Rating:
# Baby Exponent — Writeup
- **Category:** Crypto · **Points:** 986 · **Author:** yung
- **Flag:** `CIT{sm4ll_3xp0n3nt_g0_brrr}`
## Given
```text
n = 3975311104…699223 (800-bit modulus)
e = 3
c = 21208016443…080037 (643-bit ciphertext)
```
## Observation
`c` is only 643 bits; `n` is 800 bits. So `c < n`. For RSA with `e = 3`, if the message `m` is small enough that `m³ < n`, then `c = m³ mod n = m³` exactly — no modular reduction happens — and `m` is just the integer cube root of `c`.
Bit-check: if plaintext is ~215 bits (27 ASCII chars, as the flag turns out to be), then `m³` is ~645 bits. 645 < 800. ✓ Cube-root attack applies.
## Solve
```python
def icbrt(n):
if n < 2: return n
x = 1 << ((n.bit_length() + 2) // 3)
while True:
y = (2*x + n // (x*x)) // 3
if y >= x: return x
x = y
m = icbrt(c)
assert m**3 == c
print(m.to_bytes((m.bit_length()+7)//8, 'big').decode())
# -> CIT{sm4ll_3xp0n3nt_g0_brrr}
```
`m³ == c` holds exactly, so no Håstad-broadcast / Coppersmith needed — plain integer cube root.
## Reproduce
```sh
python3 scripts/solve.py
```
## Lesson (what the challenge is teaching)
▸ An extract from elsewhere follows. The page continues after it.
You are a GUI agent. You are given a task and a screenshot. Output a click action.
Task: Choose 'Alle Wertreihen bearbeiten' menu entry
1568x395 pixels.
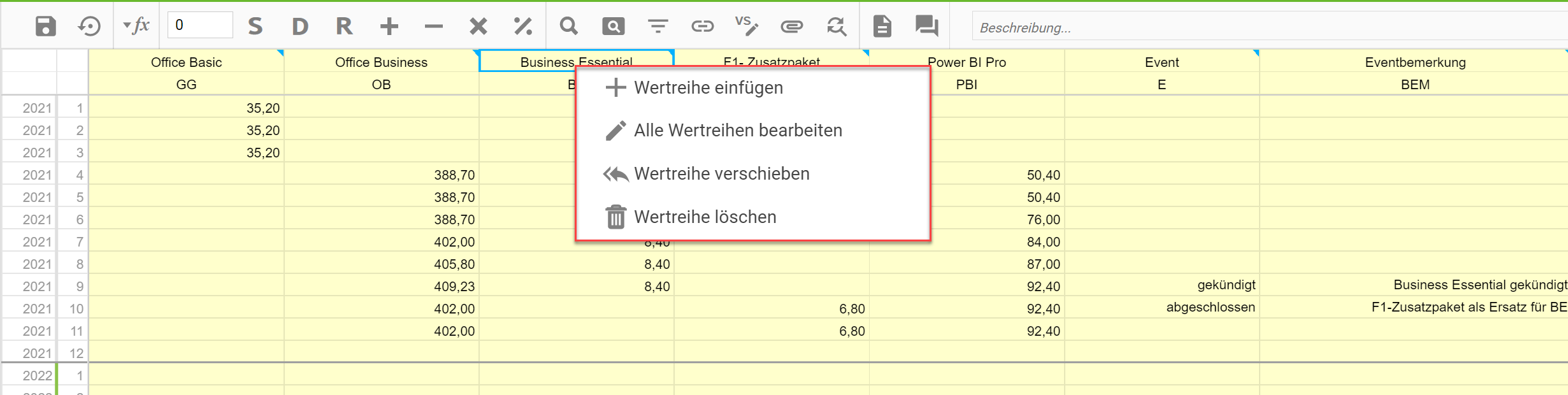737,131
Using `e = 3` with no padding and a short message is the textbook small-exponent failure mode. Real RSA always pads (OAEP, PKCS#1 v1.5) so `m` gets randomised up near `n`, making `m^e` wrap and `cuberoot(c) ≠ m`. Without padding, any `m` with `m^e < n` leaks immediately.